Source material:
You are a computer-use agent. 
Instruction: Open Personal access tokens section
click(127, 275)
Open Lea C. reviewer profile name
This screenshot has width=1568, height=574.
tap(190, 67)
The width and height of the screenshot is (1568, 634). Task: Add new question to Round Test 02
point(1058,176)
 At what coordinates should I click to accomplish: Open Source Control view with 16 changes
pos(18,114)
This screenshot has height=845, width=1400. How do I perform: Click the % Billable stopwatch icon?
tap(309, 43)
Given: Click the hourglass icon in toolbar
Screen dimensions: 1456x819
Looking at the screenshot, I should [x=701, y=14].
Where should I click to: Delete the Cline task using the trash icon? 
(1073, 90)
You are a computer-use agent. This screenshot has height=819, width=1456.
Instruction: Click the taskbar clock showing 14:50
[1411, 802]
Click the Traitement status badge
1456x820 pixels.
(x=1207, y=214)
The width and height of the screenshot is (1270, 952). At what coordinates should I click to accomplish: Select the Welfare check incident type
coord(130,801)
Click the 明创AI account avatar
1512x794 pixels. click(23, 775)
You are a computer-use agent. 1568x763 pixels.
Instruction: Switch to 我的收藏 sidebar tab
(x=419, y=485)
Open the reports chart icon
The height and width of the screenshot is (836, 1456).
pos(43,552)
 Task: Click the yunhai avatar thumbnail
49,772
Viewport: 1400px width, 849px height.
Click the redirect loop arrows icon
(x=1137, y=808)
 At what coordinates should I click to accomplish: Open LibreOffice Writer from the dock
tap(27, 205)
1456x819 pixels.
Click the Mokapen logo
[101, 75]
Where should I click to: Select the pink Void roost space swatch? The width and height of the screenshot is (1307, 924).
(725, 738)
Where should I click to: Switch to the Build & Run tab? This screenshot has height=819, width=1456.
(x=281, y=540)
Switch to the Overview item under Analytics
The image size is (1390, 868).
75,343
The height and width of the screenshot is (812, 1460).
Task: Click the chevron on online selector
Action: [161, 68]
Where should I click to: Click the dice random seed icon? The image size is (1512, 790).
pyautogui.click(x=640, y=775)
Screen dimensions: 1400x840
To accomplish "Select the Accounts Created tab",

Exercise requirements: Tally, in the data above, the lines where the word "agent" occurs, and give the figure alone.

Answer below: 3